Copy the material word for word, everything from the line containing "This screenshot has height=750, width=1200." down to the line containing "Open the Home", with both of those lines included.
■ ■ ■ ■
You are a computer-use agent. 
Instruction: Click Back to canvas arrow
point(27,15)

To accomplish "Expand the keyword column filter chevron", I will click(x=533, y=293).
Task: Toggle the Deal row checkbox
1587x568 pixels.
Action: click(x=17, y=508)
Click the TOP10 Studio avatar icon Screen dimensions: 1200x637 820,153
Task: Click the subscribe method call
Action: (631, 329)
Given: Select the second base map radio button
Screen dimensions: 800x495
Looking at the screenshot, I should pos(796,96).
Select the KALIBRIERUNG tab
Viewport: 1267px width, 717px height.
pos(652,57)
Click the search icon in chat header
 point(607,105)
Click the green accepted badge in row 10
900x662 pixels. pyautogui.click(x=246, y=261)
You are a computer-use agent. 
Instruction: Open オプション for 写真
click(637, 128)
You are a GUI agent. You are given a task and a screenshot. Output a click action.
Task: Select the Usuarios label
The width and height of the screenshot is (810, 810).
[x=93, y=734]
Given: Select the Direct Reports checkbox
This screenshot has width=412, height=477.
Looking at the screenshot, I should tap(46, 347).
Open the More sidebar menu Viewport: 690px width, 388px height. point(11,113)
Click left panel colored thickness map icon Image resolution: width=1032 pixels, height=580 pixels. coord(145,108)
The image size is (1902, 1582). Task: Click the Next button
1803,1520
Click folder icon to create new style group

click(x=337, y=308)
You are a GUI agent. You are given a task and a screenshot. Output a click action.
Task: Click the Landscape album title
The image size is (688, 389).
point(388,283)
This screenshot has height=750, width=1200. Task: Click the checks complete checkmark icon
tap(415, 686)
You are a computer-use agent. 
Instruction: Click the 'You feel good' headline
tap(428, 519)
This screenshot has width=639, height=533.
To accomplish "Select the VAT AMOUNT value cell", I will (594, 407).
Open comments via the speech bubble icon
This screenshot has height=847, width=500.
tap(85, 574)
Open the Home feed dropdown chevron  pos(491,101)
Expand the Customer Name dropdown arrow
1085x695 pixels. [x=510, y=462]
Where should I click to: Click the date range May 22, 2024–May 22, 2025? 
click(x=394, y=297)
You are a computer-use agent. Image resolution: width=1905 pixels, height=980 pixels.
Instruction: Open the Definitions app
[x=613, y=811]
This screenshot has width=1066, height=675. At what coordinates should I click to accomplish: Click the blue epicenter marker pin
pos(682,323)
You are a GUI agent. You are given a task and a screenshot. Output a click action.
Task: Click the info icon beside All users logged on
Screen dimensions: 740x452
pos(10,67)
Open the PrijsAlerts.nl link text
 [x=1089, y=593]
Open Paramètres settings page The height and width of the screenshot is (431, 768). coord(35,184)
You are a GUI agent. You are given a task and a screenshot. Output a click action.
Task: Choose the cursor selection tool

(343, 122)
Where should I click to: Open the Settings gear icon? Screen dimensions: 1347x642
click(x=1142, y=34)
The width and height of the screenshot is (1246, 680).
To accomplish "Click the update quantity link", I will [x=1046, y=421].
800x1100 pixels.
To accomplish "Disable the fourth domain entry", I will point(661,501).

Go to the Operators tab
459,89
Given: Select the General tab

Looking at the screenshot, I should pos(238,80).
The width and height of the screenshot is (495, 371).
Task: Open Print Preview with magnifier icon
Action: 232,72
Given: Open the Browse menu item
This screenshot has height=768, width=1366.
■ ■ ■ ■
THE COMPLETED TASK
This screenshot has height=750, width=1200. Task: Click the checks complete checkmark icon
tap(415, 686)
You are a computer-use agent. 
Instruction: Click the 'You feel good' headline
tap(428, 519)
This screenshot has width=639, height=533.
To accomplish "Select the VAT AMOUNT value cell", I will (594, 407).
Open comments via the speech bubble icon
This screenshot has height=847, width=500.
tap(85, 574)
Open the Home feed dropdown chevron  pos(491,101)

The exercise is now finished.